ACTIVITY:
How many lines in the listing contain the word "image"? Reply with the number alone.
START INPUT MATERIAL
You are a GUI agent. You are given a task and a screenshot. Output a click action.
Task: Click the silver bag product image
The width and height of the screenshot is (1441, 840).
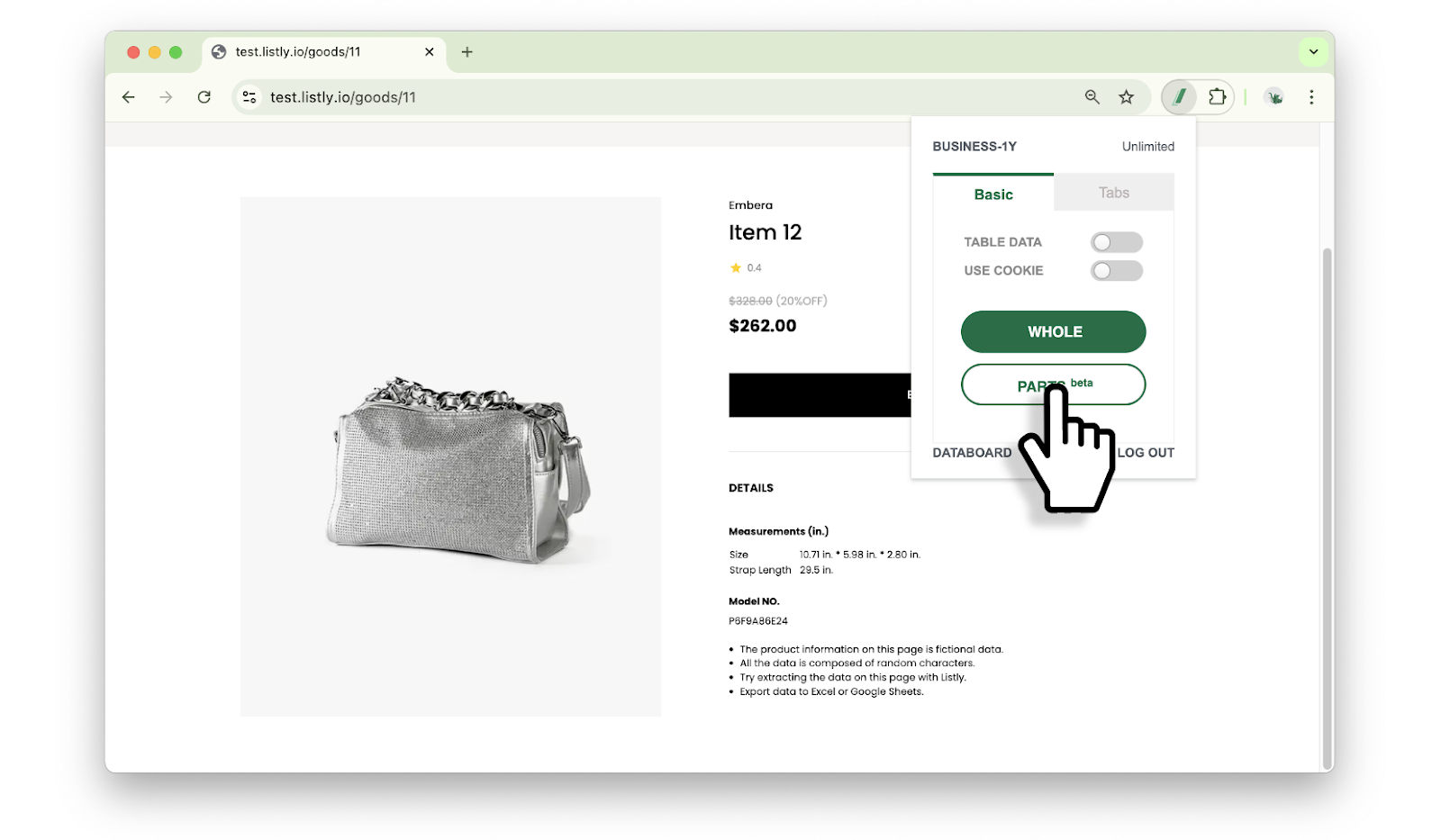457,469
END INPUT MATERIAL
START INPUT MATERIAL
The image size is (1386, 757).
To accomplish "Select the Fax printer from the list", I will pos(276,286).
END INPUT MATERIAL
START INPUT MATERIAL
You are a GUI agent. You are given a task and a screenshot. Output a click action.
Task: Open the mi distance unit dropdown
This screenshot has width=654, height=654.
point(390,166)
END INPUT MATERIAL
SOLUTION:
2